Eidetics’ Analytic Tools to Improve Trial Design and Recruitment



CLINICAL TRIAL DESIGN

By Deborah Borfitz

Dec. 1, 2008 | For 20 years now, Boston-based Eidetics has been conducting primary market research to help drug companies understand market dynamics and brand growth opportunities. Designing clinical trials attuned to real-world medical practice has been part of its mantra.

A division of Quintiles Consulting since May, Eidetics will now be using its flagship data analytics application to help parent Quintiles Transnational mine its “operations experience” – clinical trials involving more than 2.5 million patients – for lessons on improving the trial recruitment and enrollment process, says Vice President Jim Kirk. The software, known as Provenance, can also be applied to public-domain patient-level data collected and maintained by the U.S. Centers for Disease Control and Prevention to identify patient subgroups of interest or patterns of treatment or co-morbidities that should be factored into clinical trial design.

 Jim Kirk, Eidetics, clinical trial design and recruitment 
Jim Kirk
Provenance has been used commercially for close to three years now, answering questions such as how physicians make treatment decisions or which product features they find most appealing, says Kirk. “Now, we’re applying some of those same kinds of analytic tools to clinical data.”
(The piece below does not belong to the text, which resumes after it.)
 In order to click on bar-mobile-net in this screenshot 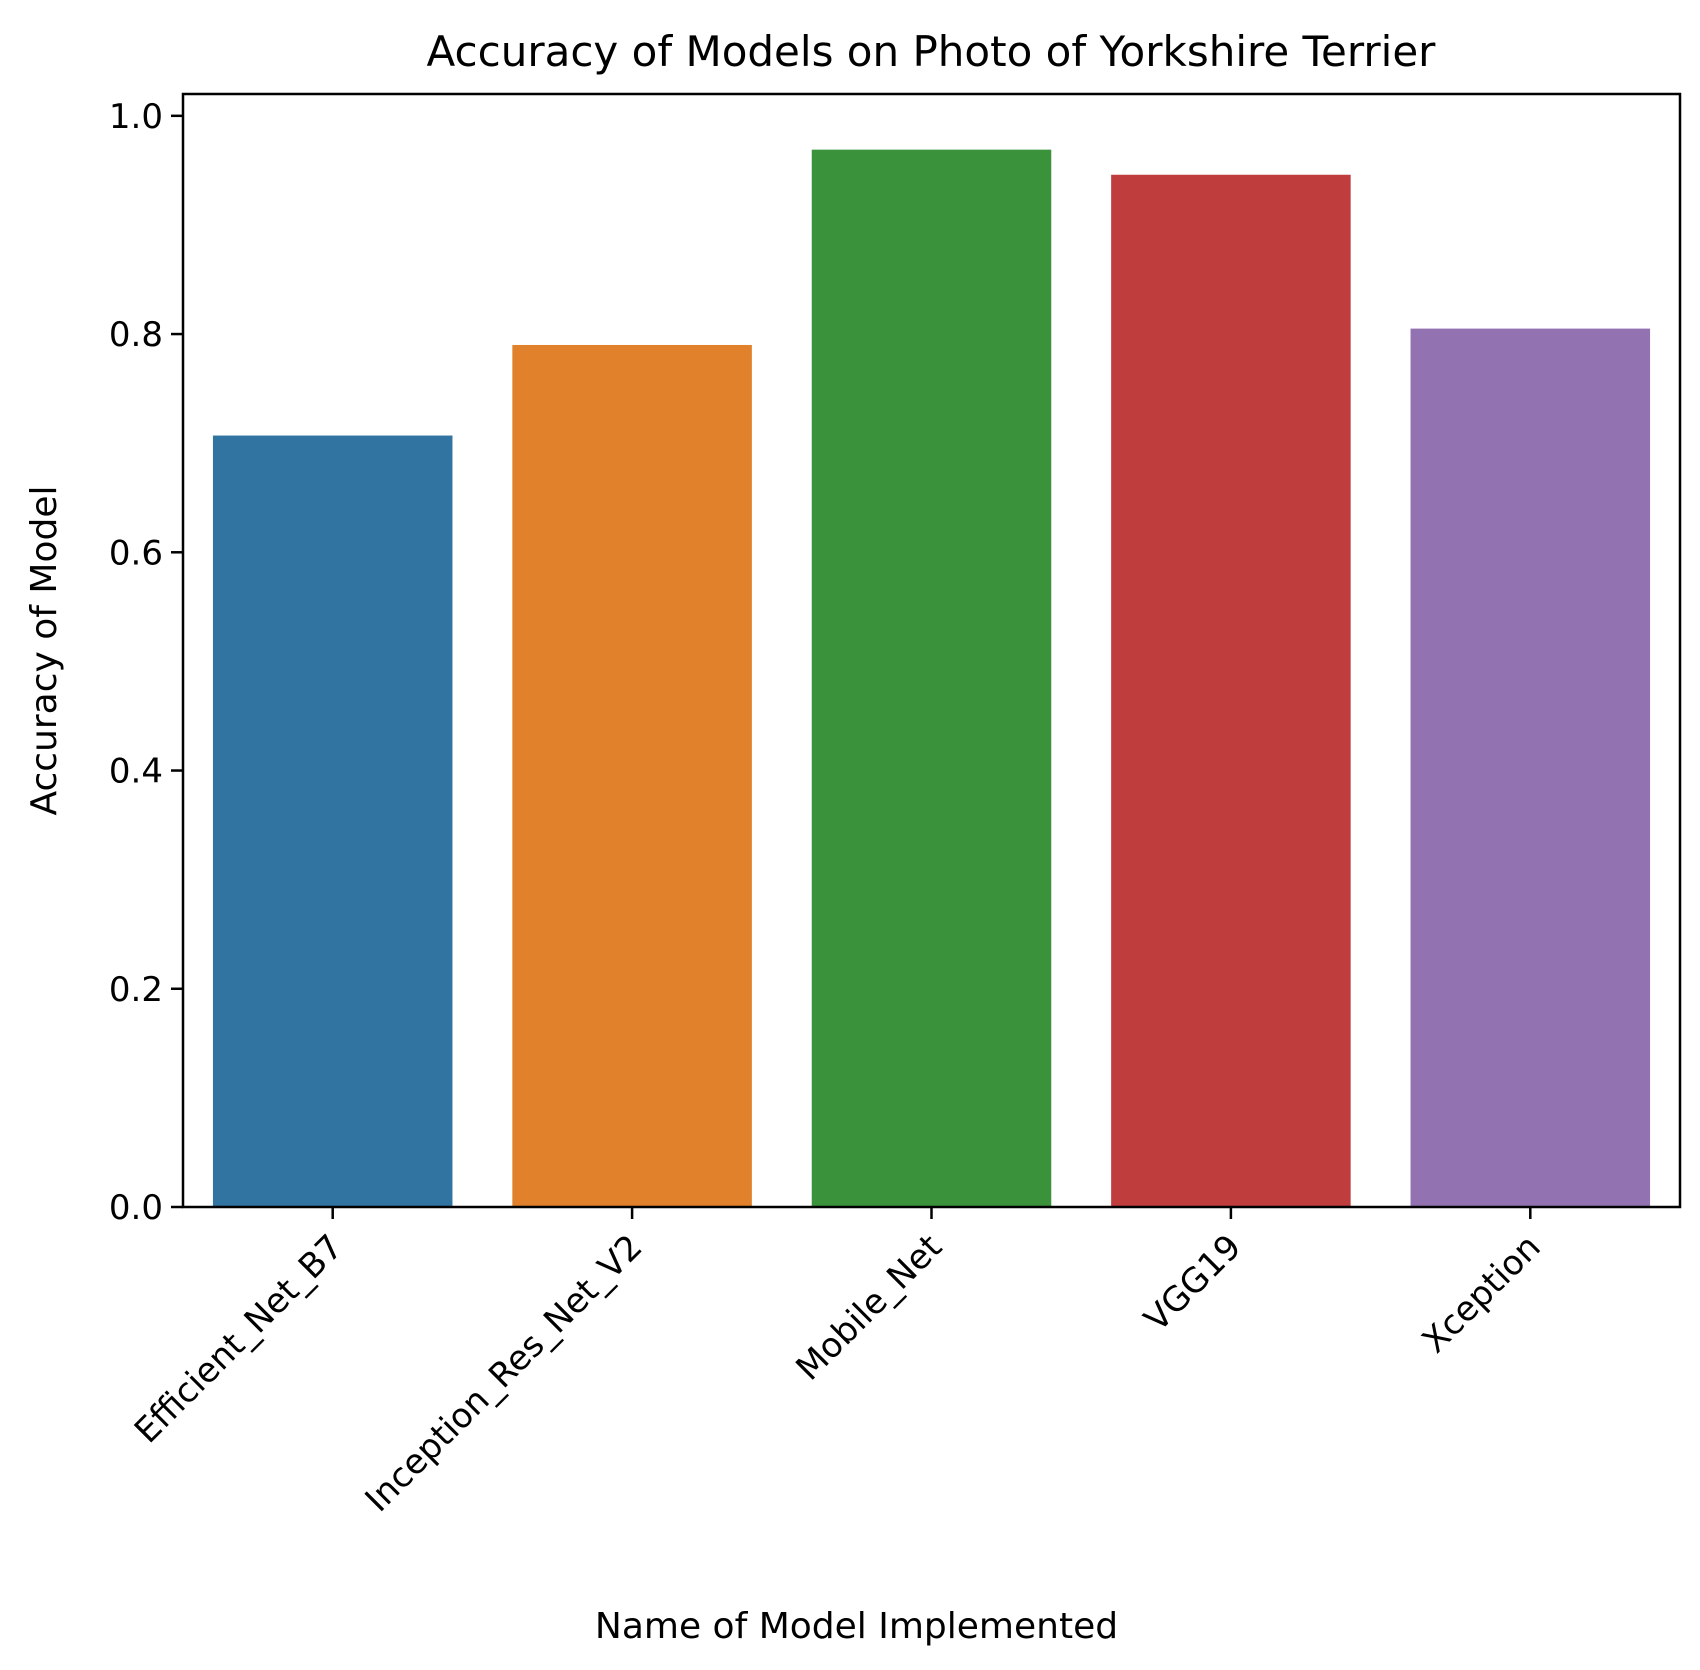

Eidetics’ mission, as its name implies, is to provide a “vivid, detailed look at the marketplace,” says Kirk. It was a sensible acquisition target for Quintiles Consulting, given that both companies are committed to providing evidence-based advice. They also share some of the same clientele. Eidetics counts among its repeat customers 18 of the top 20 pharmaceutical companies.

Up to now, Eidetics’ involvement in the clinical trial enterprise has been limited to helping drug firms design Phase II and III trials that “speak to the marketplace” and address relevant endpoints, says Kirk. For example, it recently helped a client decide if a high-stakes central nervous system study would be more interesting to physicians as a comparator or placebo-controlled trial.
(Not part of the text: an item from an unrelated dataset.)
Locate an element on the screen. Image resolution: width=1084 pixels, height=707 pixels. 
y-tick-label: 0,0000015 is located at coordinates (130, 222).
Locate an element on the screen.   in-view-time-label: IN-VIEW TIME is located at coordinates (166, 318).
Designing trials to include – as much as possible – “real-world” patients with their attendant co-morbidities is a routine recommendation, says Kirk. The company also tends to encourage “non-esoteric metrics,” such as a short and simple quality-of-life instrument, to assess drugs’ clinical performance in a manner consistent with practical rather than theoretical medicine.
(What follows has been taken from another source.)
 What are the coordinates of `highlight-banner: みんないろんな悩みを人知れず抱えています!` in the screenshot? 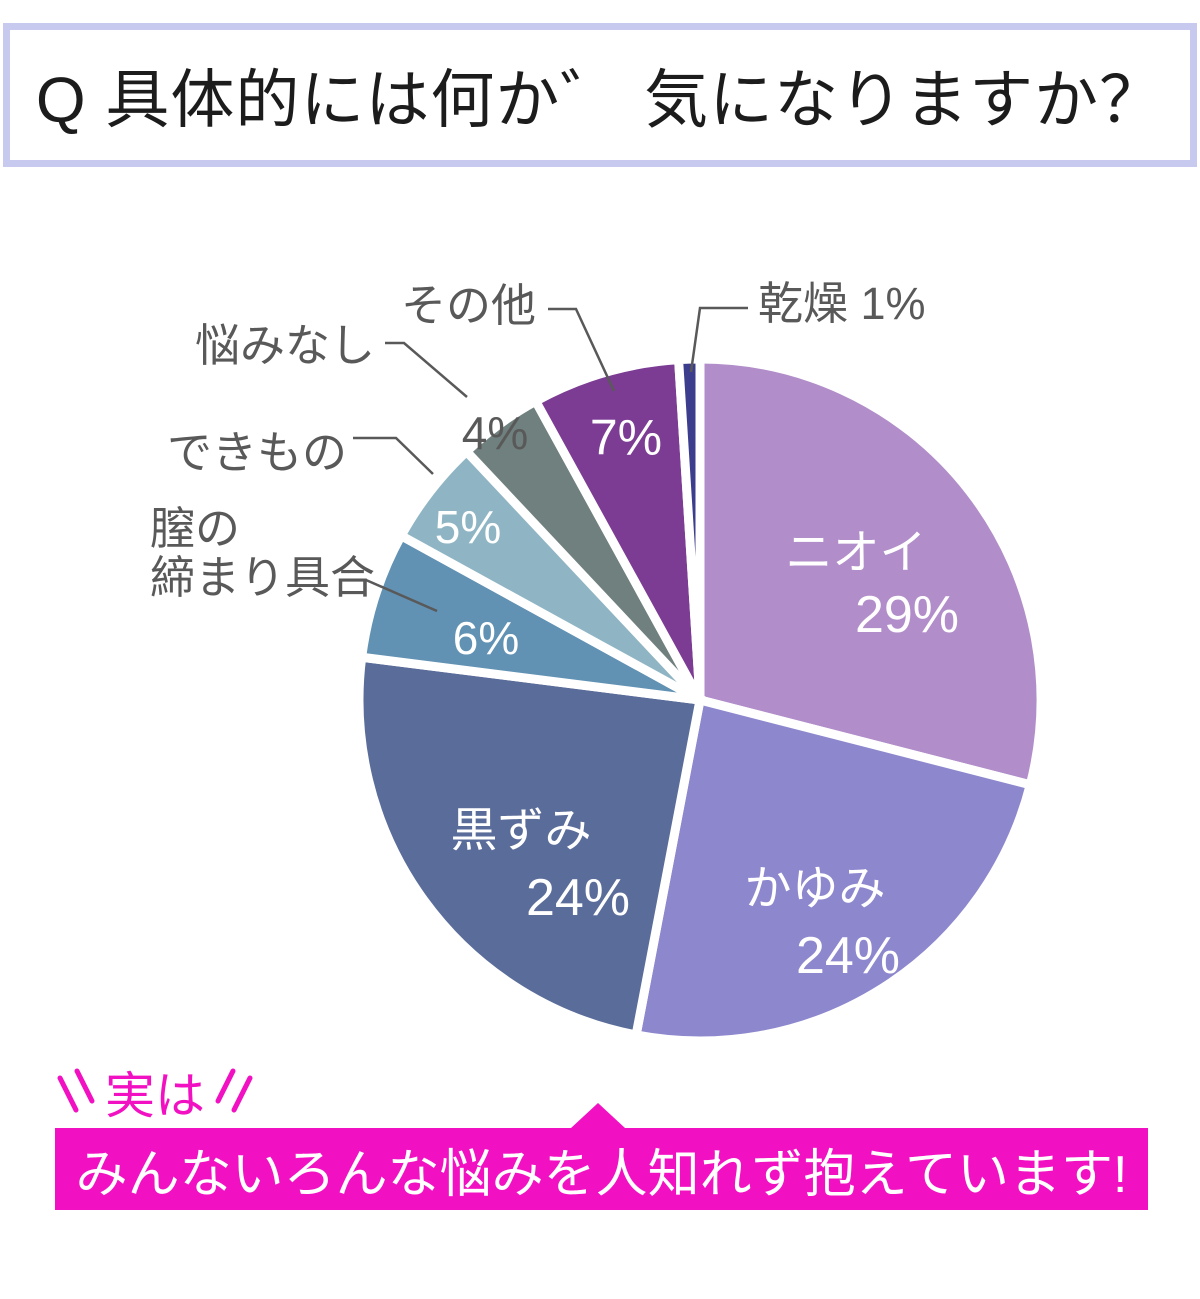 It's located at (602, 1156).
“Quintiles Transnational has really set its sights on helping bring good drugs to market faster and as safely as possible…and we play an important role in that,” says Kirk. “Part of what we do is to help clients design and execute clinical trials in a way that allows them to recruit more effectively and efficiently, target the right kind of patients, and measure the right endpoints.”

That Provenance provides a panoramic view of complex data and utilizes advanced data mining techniques and Bayesian networks may well position Quintiles to take a leadership position within the world of adaptive clinical trials, says Kirk. To date, Quintiles has conducted 400 trials using electronic data capture.